The Chron reported earlier this week that there are 180 victims at risk of forced marriage or honour-based abuse in Northamptonshire in the last five years.

Although many of the perpetrators are either originally from Asia or are descendants of Asians, DI Richard Tompkins, of the police’s vulnerable people department, said it would be a mistake for everyone else in the county to believe such threats will not affect them.

He said: “Perhaps your family is never likely to threaten you in that way, but it doesn’t mean it doesn’t affect you.

“If you can spot that they are showing signs or suggestions of being abused, or that they’re frightened, knowing about the issue can help you encourage them to seek help.”

Northamptonshire Police said the pressure arising from forced marriages - women either in them or fearing them - can ultimately lead to murders.

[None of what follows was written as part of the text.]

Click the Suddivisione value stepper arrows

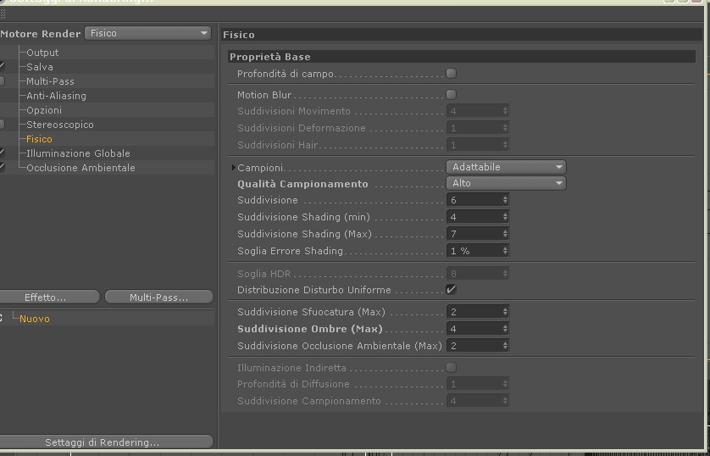coord(505,200)
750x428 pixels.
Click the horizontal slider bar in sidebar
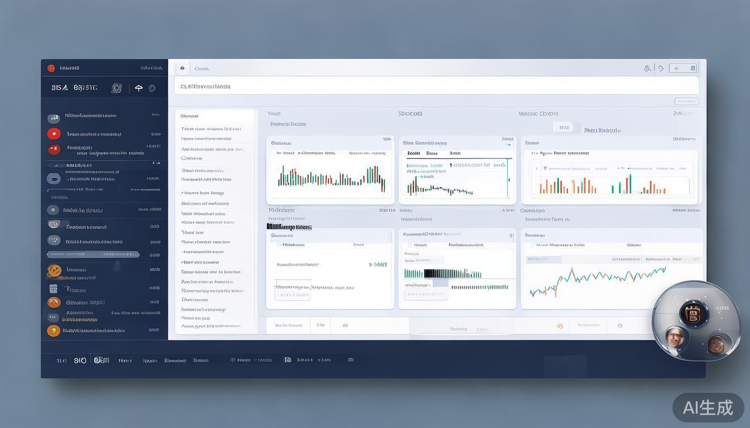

The crime is bracketed under ‘honour-based violence’ because the root of it is often the feeling that a relation has harmed the family honour by trying to break with an approved relationships.

New laws have recently come into practice that prevent parents taking a child of any age out of the UK in order to enter them into a forced marriage.

Nonetheless police still expect to have to thwart attempts by families to enforce their own culture on girls living here.

DI Tompkins said: “We had one incident in Northamptonshire last year where a family from out of the county travelled here and tried to kidnap a young girl.

“They dragged her by her hair and tried to take her away in the car.

“It was only some bystanders who spotted how stressed she was that stopped them getting away.”

Northamptonshire Police shortly after helped to catch the would-be kidnappers after they fled out of the county.

DI Tompkins said: “The problem isn’t any worse here than other areas of the country but it’s still very serious and can end in the loss of a life.”